By Arjun Mehta
DORA Metrics: The Complete Guide for Engineering Leaders
DORA metrics are the gold standard for measuring engineering team performance. They were identified by Google's DevOps Research and Assessment program and validated across thousands of companies.
Unlike vanity metrics or activity metrics, DORA metrics measure outcomes that directly correlate with business success: how quickly you ship, how reliable your systems are, and how fast you recover from failures.
Yet most teams either ignore DORA metrics or measure them incorrectly.
This guide explains what the four DORA metrics actually measure, why they matter, how to measure them correctly, and how to improve them.
The Four DORA Metrics
1. Deployment Frequency
What it measures: How often you deploy code to production.

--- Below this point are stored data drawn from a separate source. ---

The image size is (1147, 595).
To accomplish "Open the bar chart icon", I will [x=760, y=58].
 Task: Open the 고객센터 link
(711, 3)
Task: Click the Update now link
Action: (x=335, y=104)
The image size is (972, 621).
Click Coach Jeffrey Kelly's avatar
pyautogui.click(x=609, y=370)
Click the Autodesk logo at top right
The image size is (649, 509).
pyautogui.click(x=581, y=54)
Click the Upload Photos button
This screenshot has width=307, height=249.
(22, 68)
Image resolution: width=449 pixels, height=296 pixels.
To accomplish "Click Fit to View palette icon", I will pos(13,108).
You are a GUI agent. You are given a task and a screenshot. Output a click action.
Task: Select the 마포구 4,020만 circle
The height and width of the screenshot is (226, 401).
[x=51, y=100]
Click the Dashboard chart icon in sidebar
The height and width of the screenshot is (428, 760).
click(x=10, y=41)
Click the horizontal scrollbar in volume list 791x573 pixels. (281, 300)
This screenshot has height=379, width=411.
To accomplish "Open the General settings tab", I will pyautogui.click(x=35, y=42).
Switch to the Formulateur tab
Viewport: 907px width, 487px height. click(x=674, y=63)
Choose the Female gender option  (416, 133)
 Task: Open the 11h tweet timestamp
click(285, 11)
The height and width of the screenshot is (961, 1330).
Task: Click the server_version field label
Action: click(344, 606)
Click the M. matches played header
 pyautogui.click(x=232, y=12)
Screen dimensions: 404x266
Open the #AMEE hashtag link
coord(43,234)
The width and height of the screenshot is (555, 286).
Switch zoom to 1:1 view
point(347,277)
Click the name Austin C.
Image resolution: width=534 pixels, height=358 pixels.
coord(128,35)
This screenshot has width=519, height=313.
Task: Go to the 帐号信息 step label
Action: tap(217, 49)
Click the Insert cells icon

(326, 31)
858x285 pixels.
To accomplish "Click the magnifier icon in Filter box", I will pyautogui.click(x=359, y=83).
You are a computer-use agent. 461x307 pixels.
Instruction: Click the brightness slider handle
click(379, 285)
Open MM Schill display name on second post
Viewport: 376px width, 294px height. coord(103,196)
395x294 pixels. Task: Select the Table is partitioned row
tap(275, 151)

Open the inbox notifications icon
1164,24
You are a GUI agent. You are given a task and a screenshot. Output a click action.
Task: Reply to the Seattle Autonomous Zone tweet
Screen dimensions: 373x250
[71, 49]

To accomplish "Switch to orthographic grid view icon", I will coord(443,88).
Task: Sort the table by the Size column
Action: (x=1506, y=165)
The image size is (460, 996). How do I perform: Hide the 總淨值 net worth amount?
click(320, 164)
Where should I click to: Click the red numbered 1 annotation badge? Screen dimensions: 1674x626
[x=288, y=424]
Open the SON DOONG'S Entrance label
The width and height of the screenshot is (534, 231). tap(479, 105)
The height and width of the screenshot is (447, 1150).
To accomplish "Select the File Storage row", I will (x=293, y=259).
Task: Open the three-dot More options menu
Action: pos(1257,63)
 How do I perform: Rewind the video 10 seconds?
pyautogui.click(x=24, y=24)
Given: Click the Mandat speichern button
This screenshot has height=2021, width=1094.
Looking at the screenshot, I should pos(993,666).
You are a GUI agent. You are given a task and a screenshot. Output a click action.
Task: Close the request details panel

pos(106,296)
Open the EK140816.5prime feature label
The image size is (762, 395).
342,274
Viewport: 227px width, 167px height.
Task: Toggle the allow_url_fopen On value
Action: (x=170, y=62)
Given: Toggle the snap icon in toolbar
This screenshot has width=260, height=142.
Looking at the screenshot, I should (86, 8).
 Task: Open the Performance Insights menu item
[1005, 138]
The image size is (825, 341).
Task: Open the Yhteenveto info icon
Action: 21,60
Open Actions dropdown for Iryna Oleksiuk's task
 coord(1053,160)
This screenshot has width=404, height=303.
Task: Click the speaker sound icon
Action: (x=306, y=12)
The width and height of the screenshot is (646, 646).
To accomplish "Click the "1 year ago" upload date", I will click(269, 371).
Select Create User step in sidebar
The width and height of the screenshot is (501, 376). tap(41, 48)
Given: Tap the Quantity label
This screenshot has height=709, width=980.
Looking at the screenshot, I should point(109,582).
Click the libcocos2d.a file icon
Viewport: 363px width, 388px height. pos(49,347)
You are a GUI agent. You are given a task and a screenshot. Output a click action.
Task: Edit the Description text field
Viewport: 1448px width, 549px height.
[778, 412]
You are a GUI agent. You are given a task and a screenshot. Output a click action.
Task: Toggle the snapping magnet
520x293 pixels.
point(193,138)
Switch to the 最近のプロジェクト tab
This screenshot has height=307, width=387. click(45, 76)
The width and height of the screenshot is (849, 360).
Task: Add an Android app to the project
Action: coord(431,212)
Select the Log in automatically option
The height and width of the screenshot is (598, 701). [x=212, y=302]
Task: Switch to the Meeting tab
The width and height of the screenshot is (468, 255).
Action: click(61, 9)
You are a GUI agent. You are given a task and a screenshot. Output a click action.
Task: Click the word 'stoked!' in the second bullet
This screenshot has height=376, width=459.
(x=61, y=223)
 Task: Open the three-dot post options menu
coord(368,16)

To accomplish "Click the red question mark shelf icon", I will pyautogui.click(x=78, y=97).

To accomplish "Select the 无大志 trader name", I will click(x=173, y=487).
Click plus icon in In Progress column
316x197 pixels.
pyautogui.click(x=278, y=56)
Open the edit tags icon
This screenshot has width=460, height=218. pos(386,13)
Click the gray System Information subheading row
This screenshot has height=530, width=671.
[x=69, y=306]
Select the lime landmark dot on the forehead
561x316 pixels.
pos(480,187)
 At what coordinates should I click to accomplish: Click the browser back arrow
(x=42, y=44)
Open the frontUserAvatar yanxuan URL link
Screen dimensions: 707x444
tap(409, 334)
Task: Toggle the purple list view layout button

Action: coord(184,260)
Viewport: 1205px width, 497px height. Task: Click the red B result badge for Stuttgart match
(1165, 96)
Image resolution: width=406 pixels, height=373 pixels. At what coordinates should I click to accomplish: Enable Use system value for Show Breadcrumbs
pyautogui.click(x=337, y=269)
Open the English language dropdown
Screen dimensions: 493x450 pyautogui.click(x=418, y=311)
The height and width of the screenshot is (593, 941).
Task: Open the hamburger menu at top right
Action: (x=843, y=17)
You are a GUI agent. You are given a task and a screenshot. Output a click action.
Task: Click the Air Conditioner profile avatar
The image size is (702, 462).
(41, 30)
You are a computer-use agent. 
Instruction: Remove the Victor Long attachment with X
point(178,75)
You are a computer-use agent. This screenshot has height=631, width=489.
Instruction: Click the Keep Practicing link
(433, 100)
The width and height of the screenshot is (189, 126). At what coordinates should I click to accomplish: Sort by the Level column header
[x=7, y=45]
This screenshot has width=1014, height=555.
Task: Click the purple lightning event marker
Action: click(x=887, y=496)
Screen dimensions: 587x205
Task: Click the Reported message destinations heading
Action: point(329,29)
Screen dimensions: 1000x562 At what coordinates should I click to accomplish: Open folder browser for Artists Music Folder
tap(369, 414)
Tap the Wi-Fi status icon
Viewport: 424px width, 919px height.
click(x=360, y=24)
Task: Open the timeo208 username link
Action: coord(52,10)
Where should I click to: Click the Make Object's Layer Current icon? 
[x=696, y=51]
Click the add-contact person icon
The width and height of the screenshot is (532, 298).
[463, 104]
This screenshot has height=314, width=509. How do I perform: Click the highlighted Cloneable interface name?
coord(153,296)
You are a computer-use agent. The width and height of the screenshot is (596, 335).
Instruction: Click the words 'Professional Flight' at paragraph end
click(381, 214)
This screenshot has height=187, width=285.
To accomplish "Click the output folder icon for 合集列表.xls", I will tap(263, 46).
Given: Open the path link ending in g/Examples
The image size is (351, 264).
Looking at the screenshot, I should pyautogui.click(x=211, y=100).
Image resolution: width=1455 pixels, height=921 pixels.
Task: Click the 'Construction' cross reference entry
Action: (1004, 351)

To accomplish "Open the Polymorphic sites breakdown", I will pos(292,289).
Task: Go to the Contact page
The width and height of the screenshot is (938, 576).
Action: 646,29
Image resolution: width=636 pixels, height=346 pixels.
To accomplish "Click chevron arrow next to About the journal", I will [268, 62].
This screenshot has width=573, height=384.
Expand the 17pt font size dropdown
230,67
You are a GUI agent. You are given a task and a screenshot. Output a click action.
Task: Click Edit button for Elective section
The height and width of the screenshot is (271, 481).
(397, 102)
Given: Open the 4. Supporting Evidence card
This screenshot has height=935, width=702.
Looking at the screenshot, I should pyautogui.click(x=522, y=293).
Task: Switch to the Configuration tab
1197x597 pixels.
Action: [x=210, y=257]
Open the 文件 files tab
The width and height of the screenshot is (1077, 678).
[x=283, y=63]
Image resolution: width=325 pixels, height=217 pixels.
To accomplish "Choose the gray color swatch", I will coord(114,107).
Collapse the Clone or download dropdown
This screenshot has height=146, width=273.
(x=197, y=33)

Why it matters: High deployment frequency means:
- You're shipping value constantly
- You have the infrastructure to deploy safely
- You can respond to problems quickly
- Your team is not blocked by long release cycles
Elite teams: Deploy multiple times per day High performers: Deploy 1-7 times per week Medium performers: Deploy 1-4 times per month Low performers: Deploy every few months or less frequently
How to measure: Count production deployments per day/week/month.
Note: This is tricky to define. Does a canary deployment to 5% of users count? Does a feature flag change count? The answer is: measure what matters. If you're not shipping value, it shouldn't count.
2. Lead Time for Changes
What it measures: How long from commit to production.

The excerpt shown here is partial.